Meriva
Da tre settimane, come saprete, la mia Alfa 147 è in riparazione per via di un tamponamento. Pertanto, mi hanno dato una macchina sostitutiva; e dopo avermi detto che non c’era bisogno di prenotarla e che ne avrebbero trovata una sul momento, giunti al momento si sono poi accorti che non ce n’erano.
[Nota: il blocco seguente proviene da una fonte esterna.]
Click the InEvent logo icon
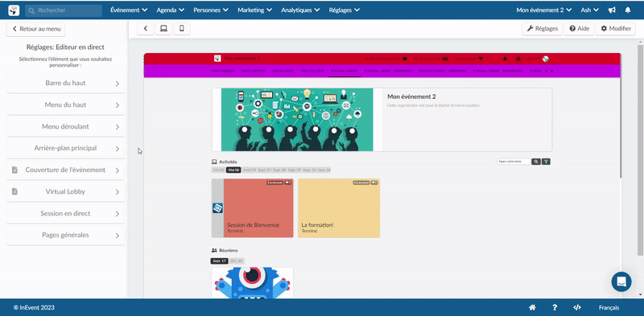This screenshot has height=316, width=644. coord(14,10)
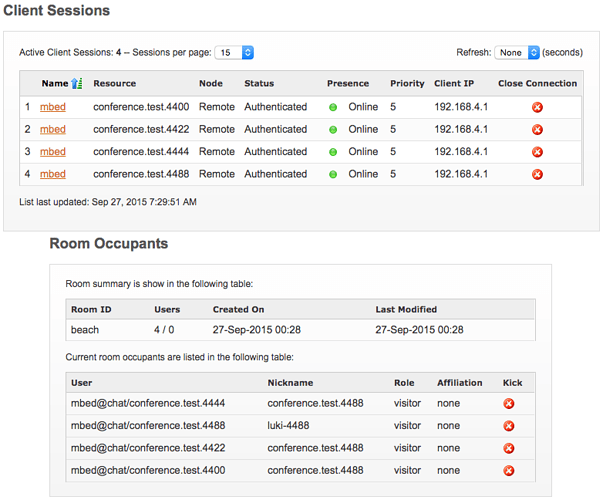Toggle the Name column sort arrow icon
603x500 pixels.
click(x=77, y=83)
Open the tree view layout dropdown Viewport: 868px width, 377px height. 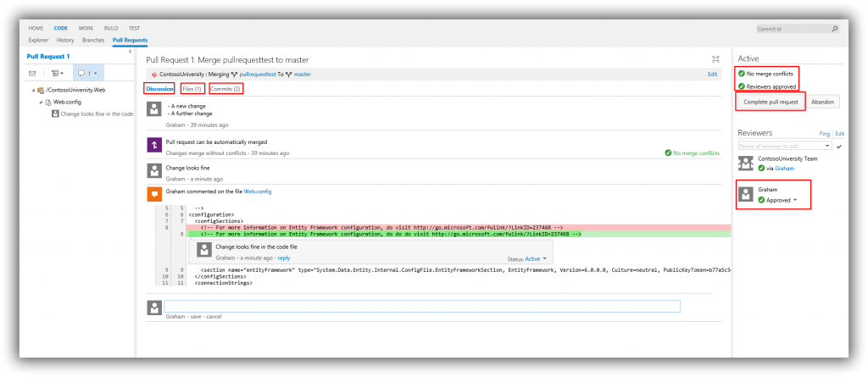click(58, 74)
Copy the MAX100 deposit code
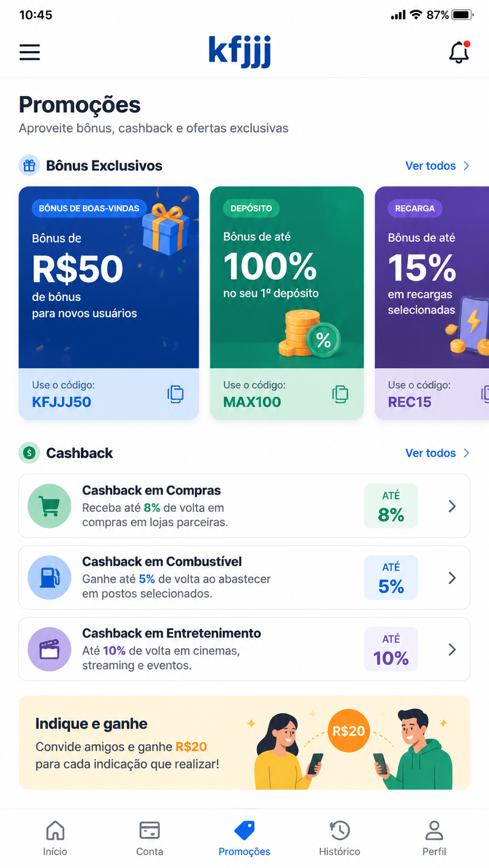The width and height of the screenshot is (489, 868). point(340,394)
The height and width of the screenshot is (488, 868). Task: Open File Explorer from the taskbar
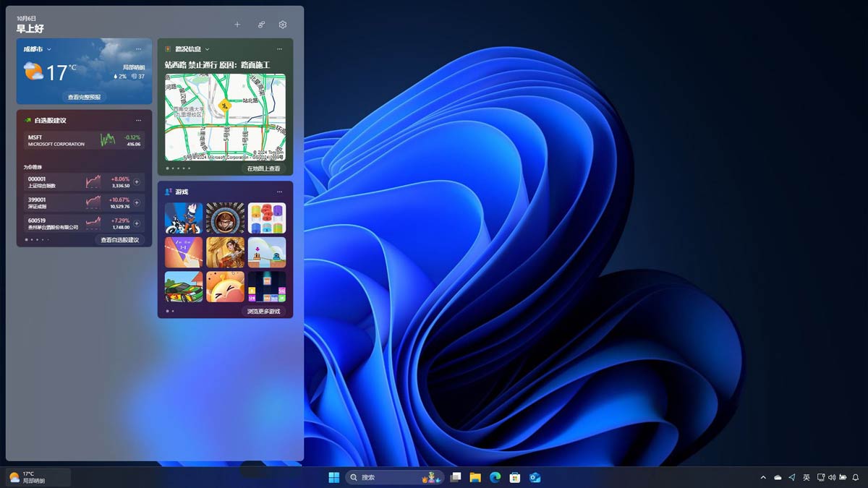[475, 477]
L’unica disponibile in tutti gli uffici Europcar di Torino era una Opel Meriva, e così mi hanno dato quella.
Bene, dopo tre settimane di guida posso concludere soltanto una cosa: se odiate qualcuno moltissimo, regalategli quest’auto o, ancor più perfidamente, convincetelo a impegnare la casa e la moglie pur di comprarsela.
Si tratta di una specie di parallelepipedo grigio dalla funzione indefinita: troppo grosso per essere una utilitaria, troppo piccolo per essere un SUV, troppo alto per essere aerodinamico e troppo pesante per essere risparmioso. Hanno cercato di massimizzarne l’altezza, e certamente, se non vi siete abituati, vi farà piacere la sensazione di guidare dall’alto (ma a quel punto prendetevi un camion, o perlomeno la nuova Panda, che è tutta un’altra cosa). Peccato che, dal punto di vista pratico, a meno che voi di mestiere non trasportiate scatole di scarpe o altri oggetti rettangolari impilati l’uno sull’altro, l’altezza non vi servirà quasi mai.
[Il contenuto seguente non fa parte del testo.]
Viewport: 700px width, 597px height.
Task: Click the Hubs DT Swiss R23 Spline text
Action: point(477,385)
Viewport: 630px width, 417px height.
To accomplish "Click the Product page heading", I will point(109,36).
In compenso, la macchina è lunghissima, al punto che parcheggiare in città diventa complicato; essendo anche alta, è praticamente impossibile capire dove finiscono le macchine attorno a voi (e il mio modello ovviamente non ha sensori di parcheggio). Per qualche misterioso motivo, però, dentro è piccola; ci si sta abbastanza pigiati e rigorosamente in verticale, certo non mezzi spaparanzati come sulle poltrone della 147.
Il grosso della lunghezza va nel baule, e considerato che io ho riempito il baule della mia (che è oggettivamente piccolo) una sola volta in un anno e mezzo, quando ho dovuto traslocare contemporaneamente quattro persone più una sala giochi e diversi chili di formaggio, non credo che sia una allocazione intelligente – a meno che, appunto, non vendiate scarpe al mercato.
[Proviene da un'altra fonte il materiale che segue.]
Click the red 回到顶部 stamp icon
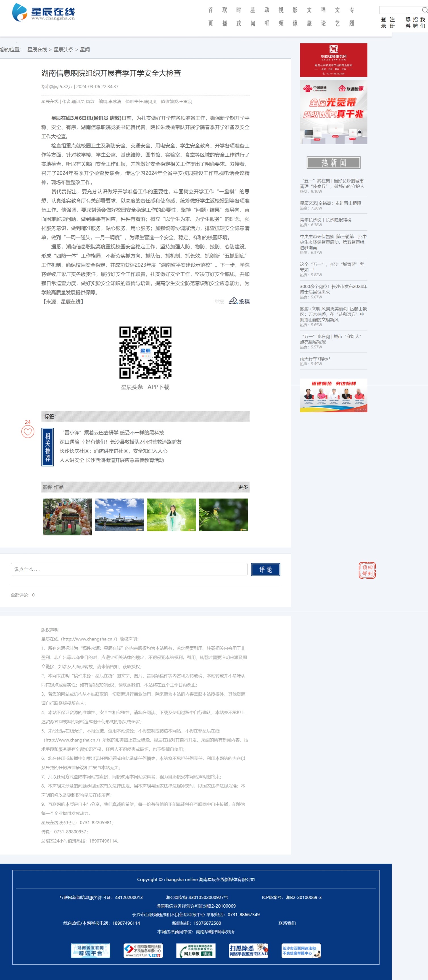Image resolution: width=428 pixels, height=980 pixels. pyautogui.click(x=367, y=570)
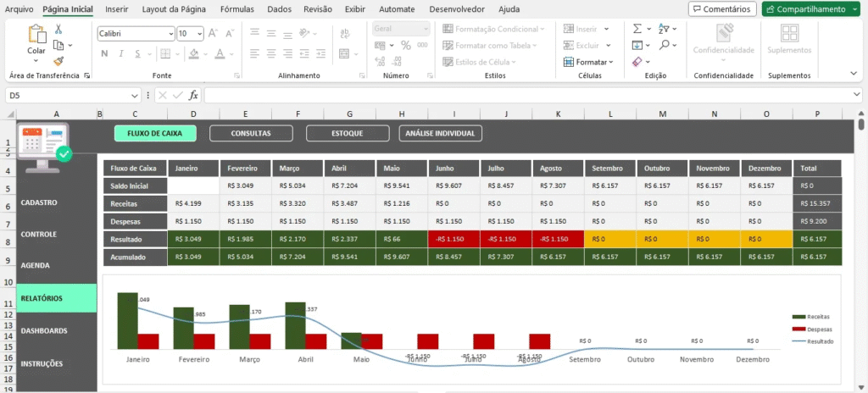
Task: Switch to the Fórmulas ribbon tab
Action: click(x=236, y=9)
Gli interni sono stati presi di peso da una Ritmo degli anni ’80, rigorosamente in plastica nera da dieci lire al chilo; persino le portiere sembrano di plastica (speriamo bene). L’estetica ti fa chiedere se l’abbia progettata un cieco.
E poi, dulcis in fundo, il motore. Va bene, probabilmente sono io che sono abituato bene, guidando abitualmente un 1.9 Multijet. Ma la ripresa di quest’auto è non pervenuta: persino le vecchie Uno la lasciano sul posto, e sperate di non fermarvi ad un semaforo in salita, perchè a quel punto correrete il serio rischio di spegnere il motore o perlomeno di dover evitare la cosa sfrizionando per far riprendere la coppia. Persino per accenderla bisogna far girare il motorino per parecchi secondi, non ne vuol proprio sapere.
Insomma, ho capito perché hanno speso miliardi in pubblicità (un paio di anni fa c’era scritto Meriva addirittura sulle maglie del Milan): era l’unica chance di vendere questo coso. Ma io non vedo l’ora che mi restituiscano la mia.